The setup
Two deploy workflows. One for staging. One for production.
Same steps. Same structure. Maintained separately.
They started identical. Within weeks, they weren't.
A missing SCP step in production meant database migrations never reached the server. Production had no item_type column. The cook dashboard — responsible for separating food and drink orders — broke. No orders appeared.
This is how the drift happened, how I found it, and how I made it structurally impossible.
The system
A restaurant ordering platform deployed via GitHub Actions into Docker containers.
Two environments:
- Staging → auto-deploys on push
- Production → deploys manually
Each environment had its own workflow file.
How drift happens
Nobody writes two different workflows on purpose. You copy one file, change the secrets and domain names, and move on.
Then:
- You fix a bug in staging → forget to port the fix to production
- Someone adds a step to production → forget to add it to staging
Now the files are different in ways nobody tracks.
Identical to production
Identical to staging
+ SCP step added
+ migrations enabled
No SCP step
Still uses schema.sql
+ fail-loudly
+ grep comments
+ SSH key validation
No grep comments
Each change made sense on its own. Nobody noticed the divergence because nobody diffed the files. They looked similar enough that you assumed they were the same.

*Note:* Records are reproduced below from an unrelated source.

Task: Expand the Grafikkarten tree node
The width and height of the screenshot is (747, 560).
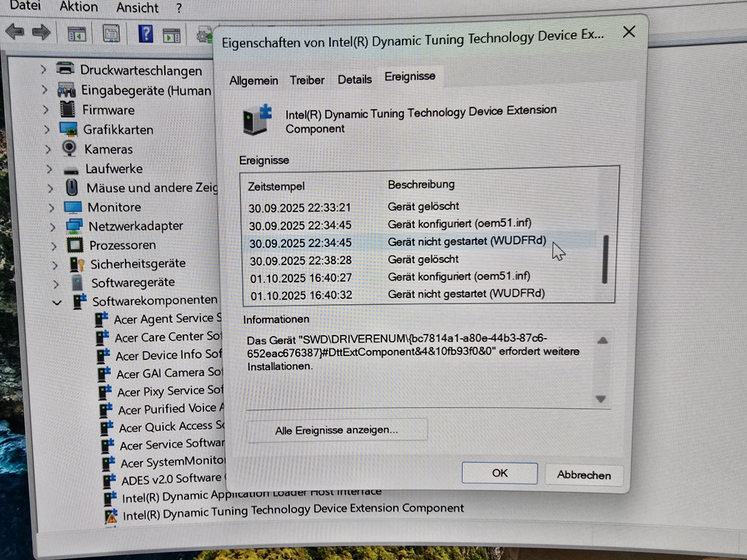Action: [47, 130]

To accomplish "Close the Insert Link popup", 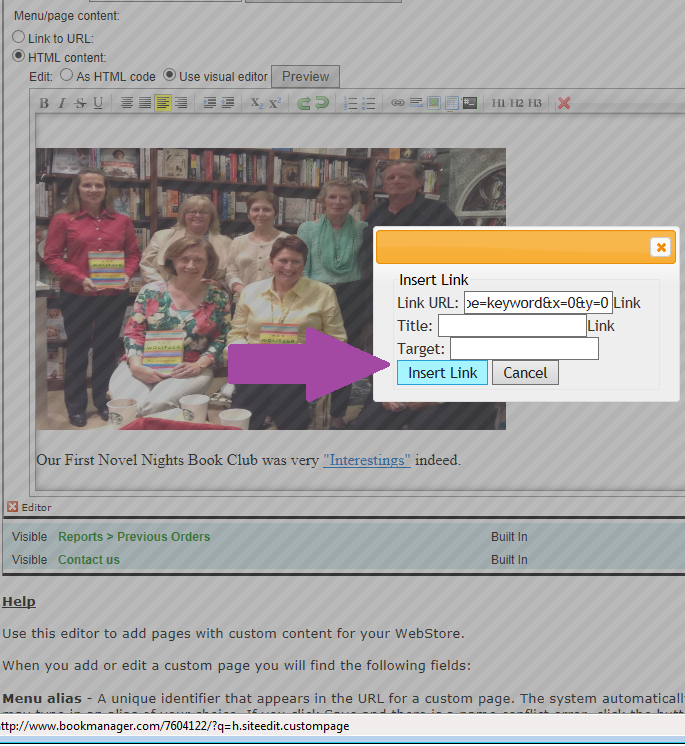I will [x=660, y=247].
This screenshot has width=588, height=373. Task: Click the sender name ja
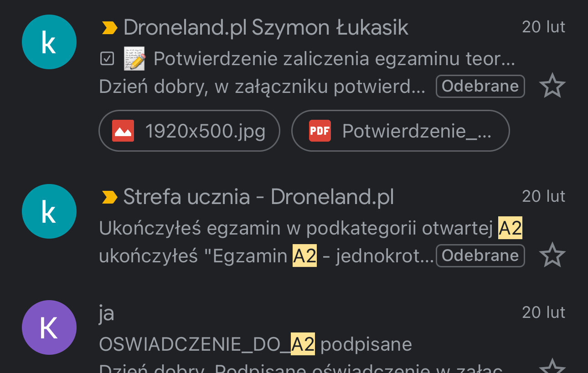click(x=106, y=314)
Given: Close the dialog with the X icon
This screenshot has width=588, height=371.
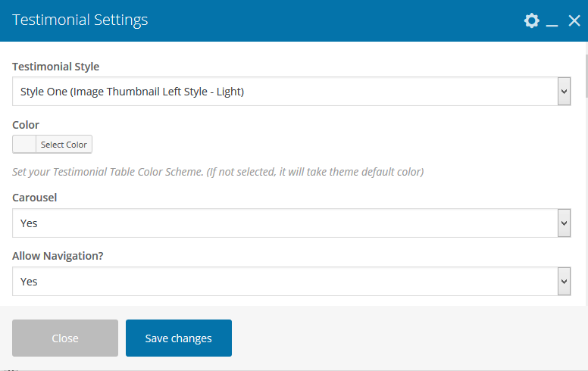Looking at the screenshot, I should pyautogui.click(x=574, y=20).
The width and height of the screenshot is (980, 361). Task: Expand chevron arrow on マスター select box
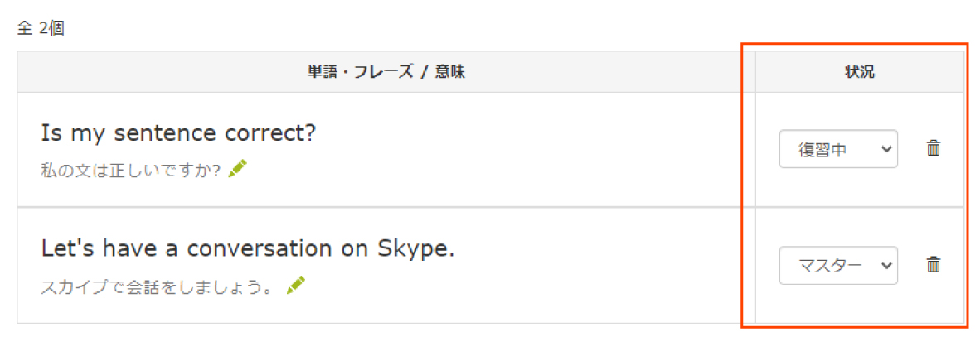point(885,266)
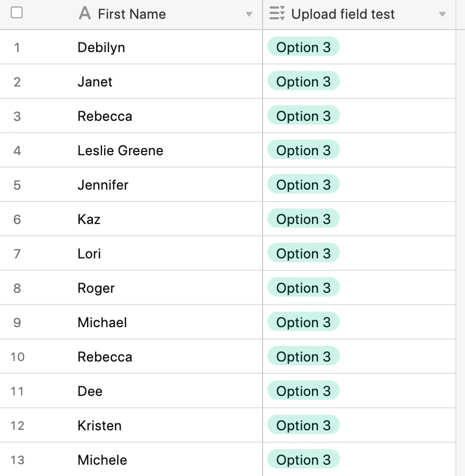Click the text field icon beside First Name
The height and width of the screenshot is (476, 465).
pyautogui.click(x=85, y=13)
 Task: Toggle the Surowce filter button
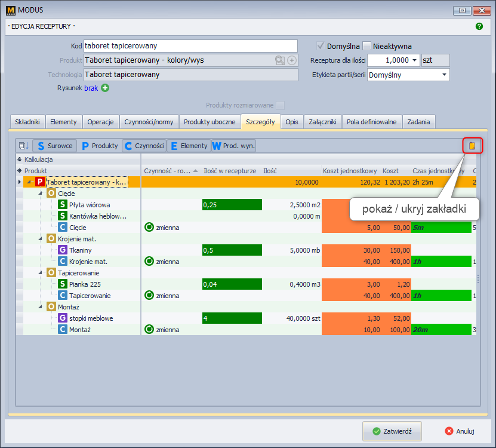[x=55, y=146]
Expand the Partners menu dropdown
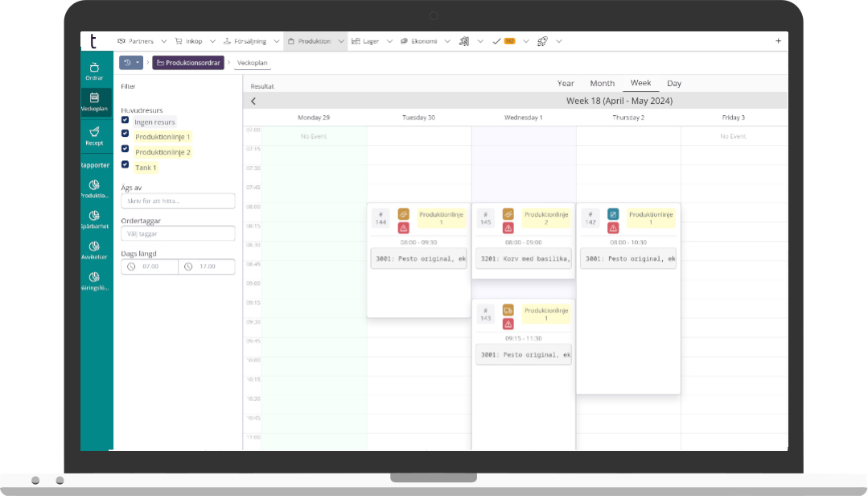The image size is (868, 496). click(x=163, y=41)
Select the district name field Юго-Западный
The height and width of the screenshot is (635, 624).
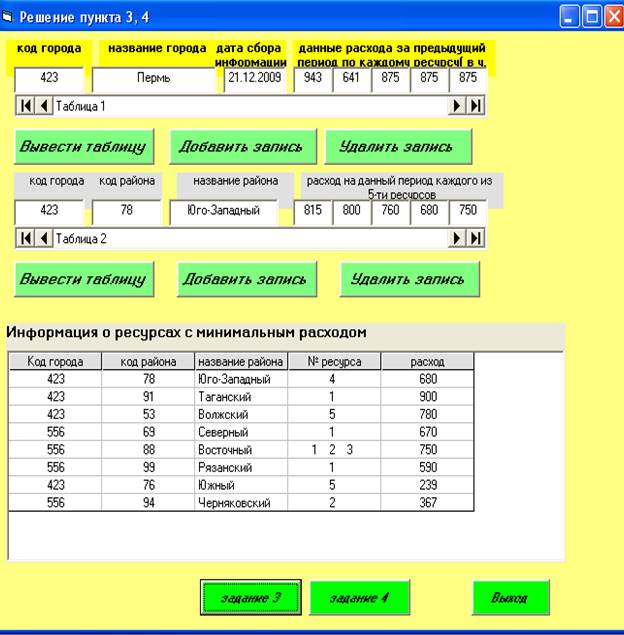click(x=224, y=211)
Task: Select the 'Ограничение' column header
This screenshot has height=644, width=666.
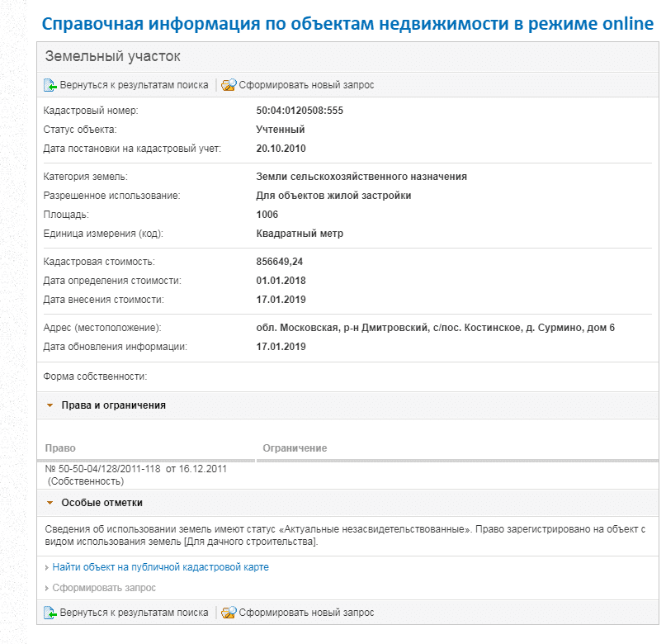Action: [x=295, y=448]
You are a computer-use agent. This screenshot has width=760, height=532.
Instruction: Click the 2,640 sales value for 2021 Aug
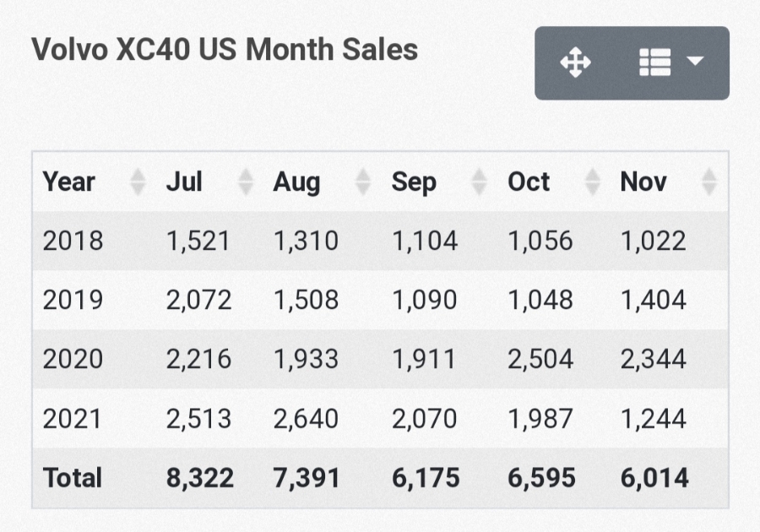(x=306, y=418)
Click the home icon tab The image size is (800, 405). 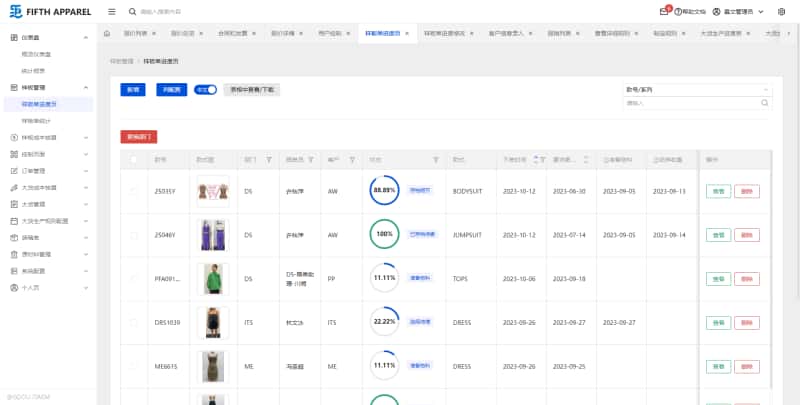pyautogui.click(x=107, y=33)
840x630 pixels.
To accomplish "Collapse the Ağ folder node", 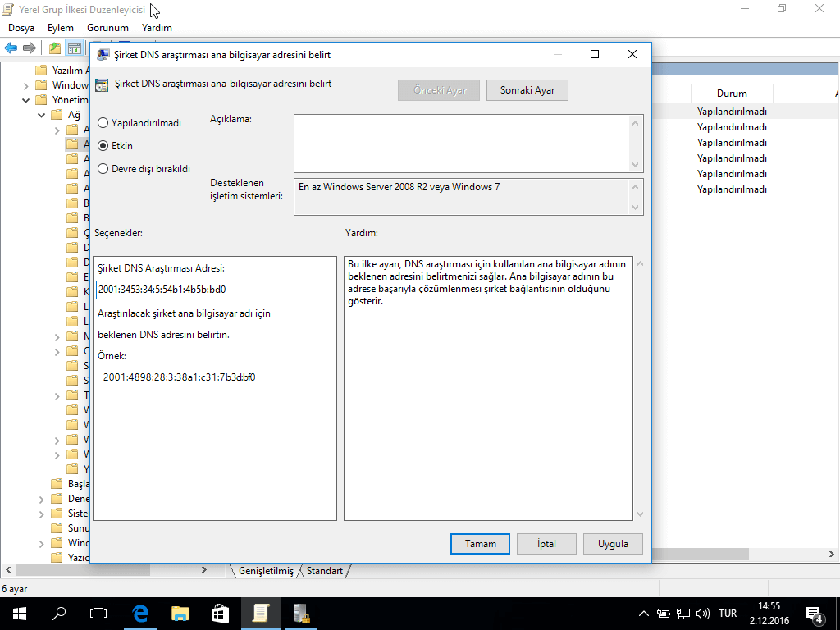I will [x=43, y=116].
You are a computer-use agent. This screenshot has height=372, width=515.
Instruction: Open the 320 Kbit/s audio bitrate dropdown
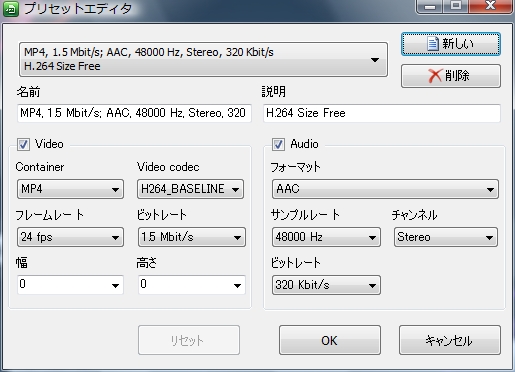coord(326,285)
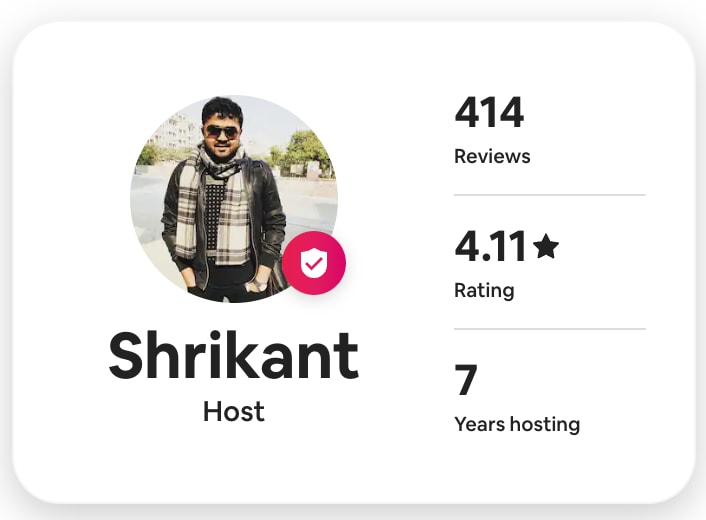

Martin Kleppmann describes this class of problem in Designing Data-Intensive Applications — the challenge of maintaining consistency across replicas. Two workflow files are replicas of the same deployment logic. Without a sync mechanism, they will diverge. The question isn't if, but when. And whether you'll notice before it matters.
The bug
Staging got a new step: SCP the database migration files to the server before deploying.
These files are the record of every structural change to the database. Every column added, every table altered, in order. Copy them to server and run them, and the database arrives at the correct state. Skip them and the database falls behind.
This replaced the old pattern of baking schema.sql into Docker's init-scripts, which only run on first container creation.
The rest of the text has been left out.